Treatment with a chemical called L-dopa can temporarily alleviate these specific symptoms. L-dopa is a precursor to dopamine, and, when taken orally, it can enter the blood and be taken into neurons, where it is converted into dopamine***. Thus administration of L-dopa causes an increased production of dopamine, leading to an increased amount of dopamine released into the caudate and putamen, leading (eventually) to increased activity in the ventrolateral thalamus and a restoration of normal motor activity.
As I said, this is the Reader's Digest version of the story, but it is for the most part correct. The most interesting part of this (I find) is that L-dopa therapy for Parkinson's did not evolve based on knowledge of the disease. Only after scientists and doctors realized that L-dopa alleviated the symptoms of Parkinson's did they begin to understand the brain mechanisms behind the disease -- and behind movement in general. The fact that the drug worked is what motivated the study of dopamine in these forebrain circuits and eventually led to the understanding of the motor circuits described above.

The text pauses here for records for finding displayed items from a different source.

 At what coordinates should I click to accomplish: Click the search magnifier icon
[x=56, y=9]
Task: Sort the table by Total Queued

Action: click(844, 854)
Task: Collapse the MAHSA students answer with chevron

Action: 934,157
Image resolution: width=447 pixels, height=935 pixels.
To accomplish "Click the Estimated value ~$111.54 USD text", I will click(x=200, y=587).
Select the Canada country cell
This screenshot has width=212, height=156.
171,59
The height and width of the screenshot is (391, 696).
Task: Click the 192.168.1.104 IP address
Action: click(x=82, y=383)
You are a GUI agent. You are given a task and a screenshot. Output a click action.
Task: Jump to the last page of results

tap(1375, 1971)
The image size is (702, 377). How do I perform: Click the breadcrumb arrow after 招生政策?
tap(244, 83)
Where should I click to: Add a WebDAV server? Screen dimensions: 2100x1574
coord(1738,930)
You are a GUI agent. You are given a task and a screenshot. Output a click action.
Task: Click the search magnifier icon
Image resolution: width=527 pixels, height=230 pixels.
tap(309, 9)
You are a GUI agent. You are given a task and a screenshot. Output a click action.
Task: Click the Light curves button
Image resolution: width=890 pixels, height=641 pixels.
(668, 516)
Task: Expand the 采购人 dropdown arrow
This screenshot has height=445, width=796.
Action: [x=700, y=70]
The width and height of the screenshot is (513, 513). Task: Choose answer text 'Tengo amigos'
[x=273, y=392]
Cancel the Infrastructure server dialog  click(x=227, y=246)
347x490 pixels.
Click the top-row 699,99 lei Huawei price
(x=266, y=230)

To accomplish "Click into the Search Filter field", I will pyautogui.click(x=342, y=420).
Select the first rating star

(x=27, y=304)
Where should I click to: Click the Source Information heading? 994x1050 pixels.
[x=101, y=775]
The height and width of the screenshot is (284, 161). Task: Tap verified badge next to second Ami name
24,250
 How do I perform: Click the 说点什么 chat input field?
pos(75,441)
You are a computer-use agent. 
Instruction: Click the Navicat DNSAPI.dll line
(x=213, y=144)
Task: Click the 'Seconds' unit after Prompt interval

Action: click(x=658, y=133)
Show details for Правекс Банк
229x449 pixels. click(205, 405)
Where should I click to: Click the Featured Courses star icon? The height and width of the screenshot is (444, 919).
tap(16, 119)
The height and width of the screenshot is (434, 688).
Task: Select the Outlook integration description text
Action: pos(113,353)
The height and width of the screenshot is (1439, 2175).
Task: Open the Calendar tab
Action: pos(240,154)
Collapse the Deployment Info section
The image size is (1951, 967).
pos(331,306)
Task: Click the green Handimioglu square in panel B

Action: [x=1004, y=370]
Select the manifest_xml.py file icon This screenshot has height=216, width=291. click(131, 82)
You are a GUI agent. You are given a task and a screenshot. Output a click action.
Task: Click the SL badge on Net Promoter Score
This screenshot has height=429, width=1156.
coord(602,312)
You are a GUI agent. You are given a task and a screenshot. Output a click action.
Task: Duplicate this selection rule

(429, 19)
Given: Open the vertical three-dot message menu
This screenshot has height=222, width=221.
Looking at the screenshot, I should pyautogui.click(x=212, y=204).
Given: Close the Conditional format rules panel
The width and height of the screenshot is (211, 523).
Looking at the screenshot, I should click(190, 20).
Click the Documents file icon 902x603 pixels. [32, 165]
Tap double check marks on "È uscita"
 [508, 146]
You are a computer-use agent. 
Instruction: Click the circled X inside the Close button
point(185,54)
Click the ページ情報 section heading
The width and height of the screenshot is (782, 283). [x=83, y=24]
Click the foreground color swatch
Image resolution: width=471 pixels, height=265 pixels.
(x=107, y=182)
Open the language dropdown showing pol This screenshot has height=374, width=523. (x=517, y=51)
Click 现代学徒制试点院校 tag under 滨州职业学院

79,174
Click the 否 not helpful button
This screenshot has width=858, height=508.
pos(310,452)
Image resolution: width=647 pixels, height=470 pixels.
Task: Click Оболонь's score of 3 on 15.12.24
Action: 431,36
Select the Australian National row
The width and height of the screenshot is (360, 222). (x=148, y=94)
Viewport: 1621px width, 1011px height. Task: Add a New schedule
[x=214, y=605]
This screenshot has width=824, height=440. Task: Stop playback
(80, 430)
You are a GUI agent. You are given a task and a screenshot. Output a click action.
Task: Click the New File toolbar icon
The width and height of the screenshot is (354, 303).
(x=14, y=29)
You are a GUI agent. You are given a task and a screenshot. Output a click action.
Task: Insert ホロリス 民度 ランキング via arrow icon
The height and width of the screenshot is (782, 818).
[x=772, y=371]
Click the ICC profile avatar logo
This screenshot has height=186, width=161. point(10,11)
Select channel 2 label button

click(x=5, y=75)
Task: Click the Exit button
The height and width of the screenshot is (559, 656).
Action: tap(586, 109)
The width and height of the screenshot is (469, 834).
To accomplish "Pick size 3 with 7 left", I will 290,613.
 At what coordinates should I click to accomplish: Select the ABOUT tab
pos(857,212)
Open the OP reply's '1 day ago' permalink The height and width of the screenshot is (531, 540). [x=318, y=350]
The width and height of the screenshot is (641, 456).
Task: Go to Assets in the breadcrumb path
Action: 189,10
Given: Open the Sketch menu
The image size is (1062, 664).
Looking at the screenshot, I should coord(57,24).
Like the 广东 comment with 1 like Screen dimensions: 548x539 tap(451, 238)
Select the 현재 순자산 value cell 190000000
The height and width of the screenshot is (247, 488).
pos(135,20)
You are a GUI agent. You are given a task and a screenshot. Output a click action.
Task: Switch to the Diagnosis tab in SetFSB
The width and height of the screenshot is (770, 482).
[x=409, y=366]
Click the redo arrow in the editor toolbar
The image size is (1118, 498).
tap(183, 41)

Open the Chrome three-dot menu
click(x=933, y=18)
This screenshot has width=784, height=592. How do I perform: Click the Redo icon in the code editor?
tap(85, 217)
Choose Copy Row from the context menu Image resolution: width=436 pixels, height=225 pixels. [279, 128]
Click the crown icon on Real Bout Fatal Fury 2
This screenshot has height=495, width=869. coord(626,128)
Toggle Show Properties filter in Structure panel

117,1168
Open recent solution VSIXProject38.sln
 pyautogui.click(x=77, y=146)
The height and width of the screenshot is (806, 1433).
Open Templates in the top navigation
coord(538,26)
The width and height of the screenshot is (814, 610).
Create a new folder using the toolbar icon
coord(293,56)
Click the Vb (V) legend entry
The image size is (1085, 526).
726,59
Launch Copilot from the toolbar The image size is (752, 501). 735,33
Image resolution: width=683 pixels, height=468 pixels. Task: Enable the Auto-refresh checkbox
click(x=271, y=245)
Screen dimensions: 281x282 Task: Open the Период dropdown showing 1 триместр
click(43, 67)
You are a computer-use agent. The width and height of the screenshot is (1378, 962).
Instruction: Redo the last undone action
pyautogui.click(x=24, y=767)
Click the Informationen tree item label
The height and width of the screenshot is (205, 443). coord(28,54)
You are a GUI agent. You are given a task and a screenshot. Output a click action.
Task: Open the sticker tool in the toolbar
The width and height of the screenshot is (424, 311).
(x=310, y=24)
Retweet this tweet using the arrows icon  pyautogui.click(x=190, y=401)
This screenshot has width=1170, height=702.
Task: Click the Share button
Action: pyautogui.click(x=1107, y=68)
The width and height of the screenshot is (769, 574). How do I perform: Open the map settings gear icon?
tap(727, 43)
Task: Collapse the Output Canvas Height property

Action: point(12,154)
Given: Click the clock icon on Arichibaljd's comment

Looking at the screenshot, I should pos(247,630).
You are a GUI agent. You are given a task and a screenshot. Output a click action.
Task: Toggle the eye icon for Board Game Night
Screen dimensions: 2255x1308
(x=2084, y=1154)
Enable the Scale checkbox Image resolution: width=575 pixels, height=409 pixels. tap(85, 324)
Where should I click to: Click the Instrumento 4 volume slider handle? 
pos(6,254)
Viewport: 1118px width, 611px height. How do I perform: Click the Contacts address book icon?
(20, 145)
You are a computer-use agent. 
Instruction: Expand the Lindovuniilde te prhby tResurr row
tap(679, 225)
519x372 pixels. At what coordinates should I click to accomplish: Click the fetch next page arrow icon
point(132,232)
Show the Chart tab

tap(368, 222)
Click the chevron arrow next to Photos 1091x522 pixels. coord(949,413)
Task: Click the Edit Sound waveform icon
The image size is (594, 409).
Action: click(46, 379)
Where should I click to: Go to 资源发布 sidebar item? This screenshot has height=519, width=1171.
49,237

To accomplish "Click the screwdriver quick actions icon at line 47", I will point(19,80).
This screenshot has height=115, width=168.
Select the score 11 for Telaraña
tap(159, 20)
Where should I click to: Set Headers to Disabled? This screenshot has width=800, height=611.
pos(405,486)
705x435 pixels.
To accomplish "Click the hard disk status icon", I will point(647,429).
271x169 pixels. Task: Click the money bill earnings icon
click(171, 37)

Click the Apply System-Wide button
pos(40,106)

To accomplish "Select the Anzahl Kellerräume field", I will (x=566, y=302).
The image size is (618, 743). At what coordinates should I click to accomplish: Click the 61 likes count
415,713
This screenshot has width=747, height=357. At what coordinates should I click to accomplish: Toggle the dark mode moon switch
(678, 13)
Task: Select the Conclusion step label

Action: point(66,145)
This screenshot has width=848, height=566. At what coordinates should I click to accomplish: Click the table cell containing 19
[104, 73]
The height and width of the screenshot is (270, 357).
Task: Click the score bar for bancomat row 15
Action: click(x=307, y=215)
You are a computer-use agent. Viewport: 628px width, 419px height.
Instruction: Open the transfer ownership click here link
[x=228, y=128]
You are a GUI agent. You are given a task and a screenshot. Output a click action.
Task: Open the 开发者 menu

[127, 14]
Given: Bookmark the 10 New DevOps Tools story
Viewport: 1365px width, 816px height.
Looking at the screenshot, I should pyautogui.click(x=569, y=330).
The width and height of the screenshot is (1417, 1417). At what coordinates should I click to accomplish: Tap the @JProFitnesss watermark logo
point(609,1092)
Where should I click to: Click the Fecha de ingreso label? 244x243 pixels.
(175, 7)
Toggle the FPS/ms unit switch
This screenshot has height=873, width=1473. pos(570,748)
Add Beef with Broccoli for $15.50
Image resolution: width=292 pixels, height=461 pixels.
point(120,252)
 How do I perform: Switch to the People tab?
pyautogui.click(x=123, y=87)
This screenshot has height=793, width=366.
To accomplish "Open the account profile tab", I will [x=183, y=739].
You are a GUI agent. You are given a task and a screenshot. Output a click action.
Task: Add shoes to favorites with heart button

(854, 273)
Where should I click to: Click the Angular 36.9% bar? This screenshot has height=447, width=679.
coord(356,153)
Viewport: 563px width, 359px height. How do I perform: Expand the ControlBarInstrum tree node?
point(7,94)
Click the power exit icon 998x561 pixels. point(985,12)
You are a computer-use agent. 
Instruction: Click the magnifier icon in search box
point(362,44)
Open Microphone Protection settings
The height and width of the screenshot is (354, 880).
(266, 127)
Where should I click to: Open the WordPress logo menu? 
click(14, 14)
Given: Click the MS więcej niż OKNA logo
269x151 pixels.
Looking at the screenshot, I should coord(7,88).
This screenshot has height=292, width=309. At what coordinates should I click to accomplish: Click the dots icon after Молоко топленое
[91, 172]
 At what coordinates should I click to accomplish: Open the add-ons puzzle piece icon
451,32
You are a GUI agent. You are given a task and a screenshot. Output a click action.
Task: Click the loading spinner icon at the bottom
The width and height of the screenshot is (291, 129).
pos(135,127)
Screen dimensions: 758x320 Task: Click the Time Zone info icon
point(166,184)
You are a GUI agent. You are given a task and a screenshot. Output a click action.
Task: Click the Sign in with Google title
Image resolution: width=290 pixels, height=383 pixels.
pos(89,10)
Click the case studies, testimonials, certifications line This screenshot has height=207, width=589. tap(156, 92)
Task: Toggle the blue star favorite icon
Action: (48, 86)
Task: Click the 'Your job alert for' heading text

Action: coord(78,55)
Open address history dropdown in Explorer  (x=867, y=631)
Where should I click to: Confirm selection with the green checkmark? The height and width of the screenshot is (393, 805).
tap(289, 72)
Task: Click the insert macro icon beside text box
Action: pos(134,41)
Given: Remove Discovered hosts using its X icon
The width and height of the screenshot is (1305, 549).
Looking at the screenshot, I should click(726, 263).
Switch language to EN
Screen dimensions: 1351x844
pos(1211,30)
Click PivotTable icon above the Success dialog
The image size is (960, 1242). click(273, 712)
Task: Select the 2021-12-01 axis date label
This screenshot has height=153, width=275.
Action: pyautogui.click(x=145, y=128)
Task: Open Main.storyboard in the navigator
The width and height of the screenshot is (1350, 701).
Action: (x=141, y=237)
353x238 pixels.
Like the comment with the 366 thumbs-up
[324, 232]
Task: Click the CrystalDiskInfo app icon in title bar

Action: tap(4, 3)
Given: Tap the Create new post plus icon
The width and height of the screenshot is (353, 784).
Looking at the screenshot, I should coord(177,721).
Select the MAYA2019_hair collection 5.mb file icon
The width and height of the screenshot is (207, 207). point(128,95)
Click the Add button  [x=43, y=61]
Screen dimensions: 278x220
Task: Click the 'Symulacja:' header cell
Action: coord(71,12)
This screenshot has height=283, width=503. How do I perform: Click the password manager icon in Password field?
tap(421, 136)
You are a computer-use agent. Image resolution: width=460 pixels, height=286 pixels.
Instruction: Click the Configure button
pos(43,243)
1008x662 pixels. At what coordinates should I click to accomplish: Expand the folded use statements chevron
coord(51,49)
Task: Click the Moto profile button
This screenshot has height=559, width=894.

Oh, and that thing I said about Prozac -- yeah, down there in the first footnote* -- it's true to some degree. Without going into the gory details, it turns out that while Prozac’s main pharmacological action begins only hours after the drug is consumed, it can take weeks of taking the drug before a patient feels better. Why is this? What is the drug doing two weeks later that it isn't doing before that? This really isn't known -- though it is being studied like hell in the hope that it will, first of all, uncover the true actions of the drug but, more importantly, will also tell neuroscientists something about mood, depression and how they are mediated in the brain.
*Oh, by the way: he doesn't. Read below for the full skinny.
**Also: some of this is covered roughly in other nodes, though AFAIK there isn't any real neuroanatomy in any of them. If someone finds that there's already a node about this, then I'll be glad to remove this portion of the WU.
***Why, you may ask, do you give them a precursor of dopamine instead of just pure dopamine? Briefly explained: the brain contains an enormous volume of supporting cell types, and these cells are very, very picky about what substances they allow into the neurons. This system of filtration by supporting cells is often referred to as the blood brain barrier. As it turns out, the blood brain barrier does not allow dopamine to cross from the blood into neurons, but it will allow L-dopa. Go figure.